Cuando la maestra iba
a responderle sonó el timbre, por lo que la pregunta quedó sin respuesta.
La niña se fue con
esa inquietud, mientras imaginaba múltiples formas para escribir su anhelado
libro. Al ver a su mamá, la interrogó:
—Mami,
quiero escribir un libro gigante con todas las palabras que existen. ¿Me puedes
ayudar?
—Claro,
hija, pero con todas, todas las palabras, eso está un poco difícil, no cabrían
en un libro.
—¿Y
si las escribo chiquititas? ¡Mi maestra me dijo que un diccionario puede tener
más de cien mil palabras! —expresó la niña con cierta preocupación.
—Chiquititas
o grandes, no cabrían, hija, pero qué te parece si primero me dices sobre qué
te gustaría escribir. Quizás no necesites las cien mil palabras, sino menos
—alentó la madre con una sonrisa y mucha dulzura.
—¡Es
cierto, mami! Me gustaría escribir sobre… ¡mi hermanito!
—¡Qué
bella! ¿Y qué quisieras contar de tu hermanito?
Ambas
se miraron en silencio, con sonrisas cómplices y rebosantes de amor.
—Mami,
¿y si cuento que ya David empezó a hablar? Que dice: “Oh, nooo, titi (tetero),
ca (carro) y bucu (chupón)”.
—¡Me
parece lindo, hija!
—Mami,
¿y tú recuerdas cuáles fueron mis primeras palabras?

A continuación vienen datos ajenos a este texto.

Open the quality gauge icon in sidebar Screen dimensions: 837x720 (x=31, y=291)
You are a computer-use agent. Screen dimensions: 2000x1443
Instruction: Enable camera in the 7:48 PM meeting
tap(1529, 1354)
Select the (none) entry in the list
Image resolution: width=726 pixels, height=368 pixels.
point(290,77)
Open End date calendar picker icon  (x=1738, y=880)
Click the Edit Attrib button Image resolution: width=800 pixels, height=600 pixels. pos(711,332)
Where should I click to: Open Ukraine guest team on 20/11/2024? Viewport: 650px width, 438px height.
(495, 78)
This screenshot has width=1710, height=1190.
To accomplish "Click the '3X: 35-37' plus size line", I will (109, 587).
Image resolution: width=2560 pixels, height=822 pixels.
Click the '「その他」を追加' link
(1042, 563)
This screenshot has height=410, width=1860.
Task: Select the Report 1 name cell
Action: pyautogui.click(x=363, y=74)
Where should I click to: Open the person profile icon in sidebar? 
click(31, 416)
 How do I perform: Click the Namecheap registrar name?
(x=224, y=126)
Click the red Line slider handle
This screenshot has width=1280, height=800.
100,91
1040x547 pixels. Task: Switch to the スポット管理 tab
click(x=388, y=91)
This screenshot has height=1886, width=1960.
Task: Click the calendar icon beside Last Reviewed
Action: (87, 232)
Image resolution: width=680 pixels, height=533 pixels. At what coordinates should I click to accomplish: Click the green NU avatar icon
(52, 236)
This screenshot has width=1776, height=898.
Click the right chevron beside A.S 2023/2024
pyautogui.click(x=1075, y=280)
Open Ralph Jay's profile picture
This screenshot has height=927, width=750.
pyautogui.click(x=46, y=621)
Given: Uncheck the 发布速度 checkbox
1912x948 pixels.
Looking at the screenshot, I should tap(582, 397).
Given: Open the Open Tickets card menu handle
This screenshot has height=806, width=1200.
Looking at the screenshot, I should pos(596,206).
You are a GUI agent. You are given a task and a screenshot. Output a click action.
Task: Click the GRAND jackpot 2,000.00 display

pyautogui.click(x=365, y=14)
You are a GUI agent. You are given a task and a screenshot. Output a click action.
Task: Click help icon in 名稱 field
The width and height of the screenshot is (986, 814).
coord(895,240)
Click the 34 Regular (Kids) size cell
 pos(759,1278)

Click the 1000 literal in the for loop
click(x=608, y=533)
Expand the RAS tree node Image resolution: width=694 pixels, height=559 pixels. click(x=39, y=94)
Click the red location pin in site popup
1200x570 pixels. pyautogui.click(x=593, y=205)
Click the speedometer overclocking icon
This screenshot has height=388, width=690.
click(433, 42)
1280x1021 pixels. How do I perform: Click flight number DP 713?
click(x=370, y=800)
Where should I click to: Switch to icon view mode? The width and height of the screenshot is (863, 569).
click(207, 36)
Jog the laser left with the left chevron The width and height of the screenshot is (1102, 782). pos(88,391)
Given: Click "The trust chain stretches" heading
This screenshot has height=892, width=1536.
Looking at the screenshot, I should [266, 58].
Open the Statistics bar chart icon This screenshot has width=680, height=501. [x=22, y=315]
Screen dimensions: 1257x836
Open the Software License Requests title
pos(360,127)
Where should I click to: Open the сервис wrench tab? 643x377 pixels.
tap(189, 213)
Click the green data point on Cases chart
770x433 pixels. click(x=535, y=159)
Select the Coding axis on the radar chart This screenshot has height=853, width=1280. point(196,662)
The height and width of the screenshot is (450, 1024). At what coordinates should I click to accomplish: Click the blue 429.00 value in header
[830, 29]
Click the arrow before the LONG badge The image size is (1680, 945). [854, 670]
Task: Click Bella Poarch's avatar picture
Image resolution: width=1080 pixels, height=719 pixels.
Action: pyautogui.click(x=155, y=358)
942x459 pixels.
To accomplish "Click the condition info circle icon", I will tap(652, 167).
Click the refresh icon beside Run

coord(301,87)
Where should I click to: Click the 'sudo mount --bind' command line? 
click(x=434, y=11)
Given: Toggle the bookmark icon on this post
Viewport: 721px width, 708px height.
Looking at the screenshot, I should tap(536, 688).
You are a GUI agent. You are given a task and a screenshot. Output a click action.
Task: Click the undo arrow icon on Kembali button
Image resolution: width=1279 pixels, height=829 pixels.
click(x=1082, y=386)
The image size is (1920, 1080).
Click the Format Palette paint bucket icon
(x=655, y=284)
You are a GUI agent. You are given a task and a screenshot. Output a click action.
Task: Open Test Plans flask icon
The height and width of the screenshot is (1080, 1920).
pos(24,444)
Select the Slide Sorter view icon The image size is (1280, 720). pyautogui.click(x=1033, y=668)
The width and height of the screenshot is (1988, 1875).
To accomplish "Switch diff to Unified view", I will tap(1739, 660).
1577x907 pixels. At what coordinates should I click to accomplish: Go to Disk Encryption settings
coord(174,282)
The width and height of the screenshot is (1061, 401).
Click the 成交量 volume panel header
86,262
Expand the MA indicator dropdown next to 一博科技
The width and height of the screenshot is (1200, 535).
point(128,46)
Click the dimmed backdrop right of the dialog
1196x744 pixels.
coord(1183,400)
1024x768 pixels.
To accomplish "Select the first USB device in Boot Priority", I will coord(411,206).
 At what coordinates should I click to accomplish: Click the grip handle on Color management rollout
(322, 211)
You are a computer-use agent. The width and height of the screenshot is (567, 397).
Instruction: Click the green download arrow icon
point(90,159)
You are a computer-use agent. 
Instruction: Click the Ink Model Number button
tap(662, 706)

—Claro, hija, imposible olvidarlo:
mamá, abua (agua), pipitas (papitas fritas) y dae (dale, en sentido de golpear
una piñata).
—¡Gracias, mamá! ¿Y cómo puedo empezar mi historia?
—Puedes iniciar con Había una vez… o si quieres mañana le
preguntamos a tu maestra, ¿te parece?
—¡Sí,
mami, me gusta esa idea!
Al día siguiente, la
niña llegó a su clase de tareas y le mostró a su maestra una lista de palabras
que había escrito con ayuda de su mamá.
—¡Qué alegría, Sarah!
¿Y de qué tratará tu libro?
—De mi hermanito. Y ya mami
me explicó que mi libro puede tener menos de cien mil palabras.
—Me contenta que tu
mami te haya ayudado con tu valiente iniciativa. Y así como te dijo ella, es
verdad, por ejemplo, un cuento corto puede tener entre quinientas a veinte mil
palabras aproximadamente.
—¡Uf, qué alivio!
—¿Y qué quieres contar de tu hermanito?
—De cómo empezó a
hablar. Mi mami me dijo que puedo comenzar con “Había una vez…” o… ¿me
ayudas, maestra?
—Claro, te ayudo. Había
una vez… Érase una vez… Había un niño… En un lugar lejano… o cercano —ambas
ríen—, o también puedes empezar con su nombre, David era un niño. ¿Cuál frase
te gusta más?
—¡David era un niño!
—¡Muy bien, entonces a
escribir! ¡Ponte una mano en el corazón, abre tus ojitos y qué vuele tu
imaginación!
Luego de formar muchas de
sus palabras favoritas, Sarah comenzó a escribir su libro mágico, en donde sus
páginas se iluminaban sutilmente, poco a poco, y cada vez que ella escribía una
palabra, destellos de chispas de colores se esparcían por el aire:
David era un niño que estaba
empezando a hablar, y cada vez que se la caía algún juguete, decía: “Oh, nooo…”.
Su corazón palpitaba entre la valentía, el ingenio y la alegría de saber
que danzar con las letras era posible, que su libro mágico era posible.